Specifically, the non-violent punitive measures are to be maintained until Israel ends “its occupation and colonization of all Arab lands and [dismantles] the Wall” (a reference to the security barrier erected to cut off Palestinian communities from Israel); recognizes “the fundamental rights of the Arab-Palestinian citizens of Israel to full equality,” and protects “the rights of Palestinian refugees to return to their homes and properties as stipulated in UN resolution 194.”

These goals are not dissimilar from Canada’s official positions on Israeli occupation, settlements and human rights, and are not, on the face of it, what most people would consider anti-Semitic.
So since the official BDS manifesto doesn't mention Jews, it cannot be considered antisemitic? The entire attraction to BDS is because it singles out the Jewish state way out of proportion to what every other nation does!

And Canada's official position does not call for the flooding of Israel with millions of fake refugees as the BDS movement interprets the (non-binding) UN resolution 194.

Does the BDS movement seek to destroy the State of Israel?

Mr. Kenney argued in the House that the new anti-Semitism “often takes the form of a kind of ideological fusion between movements of the extreme left and Islamist movements that seek, together, to obliterate the Jewish democratic State of Israel.”

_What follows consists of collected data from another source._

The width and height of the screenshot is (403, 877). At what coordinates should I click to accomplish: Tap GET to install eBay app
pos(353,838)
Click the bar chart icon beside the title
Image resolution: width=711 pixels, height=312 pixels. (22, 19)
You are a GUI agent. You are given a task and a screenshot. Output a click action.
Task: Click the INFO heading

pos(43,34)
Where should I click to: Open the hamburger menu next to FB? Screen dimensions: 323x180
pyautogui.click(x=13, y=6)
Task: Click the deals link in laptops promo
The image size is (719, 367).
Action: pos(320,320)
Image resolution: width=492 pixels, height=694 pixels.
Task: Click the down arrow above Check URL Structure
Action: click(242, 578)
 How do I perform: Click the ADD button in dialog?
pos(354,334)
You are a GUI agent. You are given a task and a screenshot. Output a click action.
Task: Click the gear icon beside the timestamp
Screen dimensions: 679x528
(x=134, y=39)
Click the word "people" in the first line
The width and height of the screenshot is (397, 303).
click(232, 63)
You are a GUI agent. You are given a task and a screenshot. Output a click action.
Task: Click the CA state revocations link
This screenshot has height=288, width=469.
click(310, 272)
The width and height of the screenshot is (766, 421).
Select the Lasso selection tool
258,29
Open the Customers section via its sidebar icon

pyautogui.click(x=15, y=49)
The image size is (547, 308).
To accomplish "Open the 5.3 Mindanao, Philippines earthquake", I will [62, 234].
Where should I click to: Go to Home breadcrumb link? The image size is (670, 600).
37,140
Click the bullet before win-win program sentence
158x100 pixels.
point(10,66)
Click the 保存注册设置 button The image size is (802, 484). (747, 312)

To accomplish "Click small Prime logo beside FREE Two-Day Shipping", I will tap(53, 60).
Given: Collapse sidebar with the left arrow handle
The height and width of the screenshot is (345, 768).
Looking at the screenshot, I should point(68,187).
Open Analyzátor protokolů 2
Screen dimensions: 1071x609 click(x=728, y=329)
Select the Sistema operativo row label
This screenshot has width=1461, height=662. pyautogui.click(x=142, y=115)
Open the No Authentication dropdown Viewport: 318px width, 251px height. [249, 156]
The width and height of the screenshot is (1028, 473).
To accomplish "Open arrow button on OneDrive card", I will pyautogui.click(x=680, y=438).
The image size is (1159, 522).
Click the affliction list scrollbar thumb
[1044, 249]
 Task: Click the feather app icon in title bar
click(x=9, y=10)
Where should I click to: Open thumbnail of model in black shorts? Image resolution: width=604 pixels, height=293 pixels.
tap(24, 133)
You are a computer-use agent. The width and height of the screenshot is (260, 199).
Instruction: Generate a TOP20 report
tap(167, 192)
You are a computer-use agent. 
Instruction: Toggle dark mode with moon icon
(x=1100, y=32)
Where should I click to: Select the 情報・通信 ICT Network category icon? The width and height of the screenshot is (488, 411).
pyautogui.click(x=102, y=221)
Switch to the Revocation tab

The BDS movement is supported by many people, including Jews and Israelis who want to see Israeli policies toward Palestinians change and do not want to see the destruction of Israel.

Those who are legitimately concerned about the potential impact on Israel point to the BDS movement’s call for protecting the rights of Palestinian refugees under UN Resolution 194 to return to the homes and properties they left in 1948 in what is now Israel. The concern is that if all these refugees and their descendants (numbering in the millions) were to return, they would overrun the Jewish state, and Israel would cease to exist as we know it. Fair enough.

However, these rights have been understood in formal and informal negotiations between Israel and Palestinians to be ones that would be implemented only gradually and offered alongside alternative compensation, such as settling in the new Palestinian state or in a third country such as Canada.

Everyone in the Arab world as well as most supporters of BDS know very well that they regard UN 194 as a means to destroy Israel. That is the entire reason that the Arab world does not allow Palestinians to become naturalized citizens in their own states, unlike other Arabs. This has been Arab League policy since the 1950s, formalized in Arab League directive #1547 from 1959. BDS leaders know not to publicize that in order to gain wide acceptance, but they admit themselves that the goal is Israel's destruction - over and over again.

The important thing to note about the reference to UN Resolution 194 is that this resolution calls for “negotiations” with Israel over the terms by which the Palestinian rights to return would be implemented. The 2002 Arab Peace Initiative also refers to Resolution 194, even as it offers full recognition of Israel.
But is that what BDS leaders want? No. They explicitly say they want a one-state solution where Jews are the minority and lose their rights to self-determination, and Martin knows this.
“BDS is a non-violent human-rights movement that seeks to end Israel’s regime of occupation, settler-colonialism and apartheid,” said Omar Barghouti, a Palestinian human-rights advocate and co-founder of the BDS movement, stressing the limits of the movement.
"Zionism is intent on killing itself. I, for one, support euthanasia." - Omar Barghouti

"Definitely, most definitely we oppose a Jewish state in any part of Palestine. No Palestinian, rational Palestinian, not a sell-out Palestinian, will ever accept a Jewish state in Palestine." - Omar Barghouti

Yes - Martin quotes the very person whose published words contradict what Martin asserts about the BDS movement. How much more biased can you get?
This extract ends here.